Organic contaminants are a concern in rivers, streams, and ground water across the whole world. Each year, millions of dollars have been spent to analyze these organic contaminants such as phenols, benzidines, phthalate esters, nitrosamines, organochlorine pesticides, nitroaromatics, polynuclear aromatic hydrocarbons, haloethers, chlorinated hydrocarbons, and acid-base neutrals. Normally chlorinated solvents are required to extract these contaminants from water samples. Although the methylene chloride needed per water sample is reduced from 150 mL in EPA Method 625,1 to 15 mL in EPA Method 525,2 the yearly consumption of methylene chloride for organic contaminant analysis is still as much as 5 to 10 million liters. Methylene chloride can remove ozone from the upper atmosphere and is also a suspected carcinogen. Therefore, the demand to minimize or eliminate the usages of methylene chloride in this analysis is desired.
In this application note, a 15 mL water sample is passed through a 4mm/ 1mL Empore™ SDB-XC Disk SPE cartridge (Cat. #: 4140HD), and eluted with 50 μL ethyl acetate. The extract was then analyzed by GC-MS. The accuracy and precision for the recoveries of 18 analytical standards are determined from the five-point calibration curve of each standard. The validation data presented herein was determined on three replicate measurements for each sample from the same lot of SDB-XC Disk SPE cartridge. MDLs were also determined as part of this validation.
Solid phase extraction (SPE) was done with Empore™ SDB-XC 4mm/1mL cartridges (catalog # 4140HD). Reagent-grade methanol, ethyl acetate, and deionized water were used as solvents.
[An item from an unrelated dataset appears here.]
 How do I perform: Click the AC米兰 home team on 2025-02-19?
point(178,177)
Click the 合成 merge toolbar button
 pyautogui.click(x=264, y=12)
The internal standard, terbuthylazine, was present as a solute in methanol at 1.23 ng/μL. The stock solution of herbicide standard contained 1.23 ng/μL of each of the following compounds in HPLC-grade methanol: propachlor obtained from ChemService (West Chester, PA); deethylatrazine and deisopropylatrazine obtained from Ciba Geigy Agricultural Division (Greensboro, NC); and cyanazine amide obtained from Du Pont Experimental Division (Wilmington, DE); ametryn, atrazine, prometon, prometryn, propazine, simazine, and terbutryn obtained from Supelco (Bellefonte, PA); alachlor, cyanazine, metolachlor, and metribuzin obtained from US EPA Pesticide Chemical Repository (Research Triangle Park, NC); and acetochlor obtained from Zeneca-Monsanto (St. Louis, MO).